**Work to complete:**
**A)** According to the attribute documentation below, what analytical function (afun) does the root have?
**B)** Copy the attribute documentation word for word, from "Corresponds to the attribute" up to and including "tree appears in.".

Corresponds to the CSTS elements <A>.

Analytical function (surface-syntactic tag). Denotes the type of dependency between governing and dependent nodes. Besides typical syntactical categories like subject, predicate, object, attribute or adverbial, contains also many auxiliary relations and distinguishes coordinations and appositive modifiers from real dependencies.

See the description of the analytical function system (available in: pdffile, psfile).

The root has the afun AuxS.

afunMD_source

@P afunMD_source

Corresponds to the CSTS element <MDA src="source">.

This set of attributes is automatically created during conversion from CSTS to FS.

ord

@N ord

Corresponds to the CSTS element <r>.

Index of the word in the sentence (original word order). The root has the index of 0.

govMD_source

@P govMD_source

Corresponds to the CSTS element <MDg src="source">.

This set of attributes is automatically created during conversion from CSTS to FS.

Deep syntax

Bunch of attributes has been added to the FS files on the tectogrammatical layer (see the header below). For their description, please refer to this postscript file or directly to the manual for the tectogrammatical annotators.

Technical stuff

ID1

@P ID1

Corresponds to the attribute id of the CSTS element <s>.

This attribute is non-empty only for root nodes. Its value is then the sentence identification within the Czech National Corpus.

ID2

@P ID2

Corresponds to a part of the attribute id of the CSTS element <s>.

This attribute appears only in older files and is non-empty only for root nodes. Its value is then the name of the file the tree appears in.

**Material supplied:**

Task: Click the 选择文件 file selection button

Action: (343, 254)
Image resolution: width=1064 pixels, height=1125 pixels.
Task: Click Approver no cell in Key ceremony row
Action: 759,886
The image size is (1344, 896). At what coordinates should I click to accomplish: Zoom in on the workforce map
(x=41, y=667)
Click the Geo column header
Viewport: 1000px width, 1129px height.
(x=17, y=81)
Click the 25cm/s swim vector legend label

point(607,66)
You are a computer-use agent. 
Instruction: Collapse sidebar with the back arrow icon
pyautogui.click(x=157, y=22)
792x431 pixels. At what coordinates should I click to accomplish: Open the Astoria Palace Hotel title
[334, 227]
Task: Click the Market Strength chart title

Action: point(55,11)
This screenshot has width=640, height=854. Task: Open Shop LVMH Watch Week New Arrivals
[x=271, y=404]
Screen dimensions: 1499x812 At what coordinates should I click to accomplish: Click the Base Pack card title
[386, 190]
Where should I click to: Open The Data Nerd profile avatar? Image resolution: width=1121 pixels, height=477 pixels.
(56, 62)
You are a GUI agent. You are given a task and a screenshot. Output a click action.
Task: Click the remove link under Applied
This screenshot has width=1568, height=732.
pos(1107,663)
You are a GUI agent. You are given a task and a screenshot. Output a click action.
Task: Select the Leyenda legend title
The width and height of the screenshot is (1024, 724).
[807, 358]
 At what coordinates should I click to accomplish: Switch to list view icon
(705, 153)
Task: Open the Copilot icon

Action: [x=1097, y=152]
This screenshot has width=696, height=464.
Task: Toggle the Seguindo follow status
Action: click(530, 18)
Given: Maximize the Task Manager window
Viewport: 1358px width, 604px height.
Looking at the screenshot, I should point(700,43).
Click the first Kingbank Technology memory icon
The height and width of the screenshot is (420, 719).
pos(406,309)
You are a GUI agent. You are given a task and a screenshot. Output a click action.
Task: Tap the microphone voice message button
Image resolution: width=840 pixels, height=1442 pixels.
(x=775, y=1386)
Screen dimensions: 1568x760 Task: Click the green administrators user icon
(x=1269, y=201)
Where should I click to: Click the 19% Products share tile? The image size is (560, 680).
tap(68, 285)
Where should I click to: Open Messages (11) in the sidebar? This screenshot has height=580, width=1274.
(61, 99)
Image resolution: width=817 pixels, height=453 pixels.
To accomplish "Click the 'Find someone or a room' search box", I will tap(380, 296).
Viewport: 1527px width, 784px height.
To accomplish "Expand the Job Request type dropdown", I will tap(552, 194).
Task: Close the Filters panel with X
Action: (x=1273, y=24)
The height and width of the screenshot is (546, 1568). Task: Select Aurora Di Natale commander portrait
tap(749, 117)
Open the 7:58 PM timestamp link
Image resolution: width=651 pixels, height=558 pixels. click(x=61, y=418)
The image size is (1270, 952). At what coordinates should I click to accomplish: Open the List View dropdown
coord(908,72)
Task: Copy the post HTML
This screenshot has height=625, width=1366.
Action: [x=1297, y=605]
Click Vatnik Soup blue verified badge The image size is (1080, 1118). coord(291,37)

**Replies:**
**A)** AuxS

**B)**
Corresponds to the attribute id of the CSTS element <s>.

This attribute is non-empty only for root nodes. Its value is then the sentence identification within the Czech National Corpus.

ID2

@P ID2

Corresponds to a part of the attribute id of the CSTS element <s>.

This attribute appears only in older files and is non-empty only for root nodes. Its value is then the name of the file the tree appears in.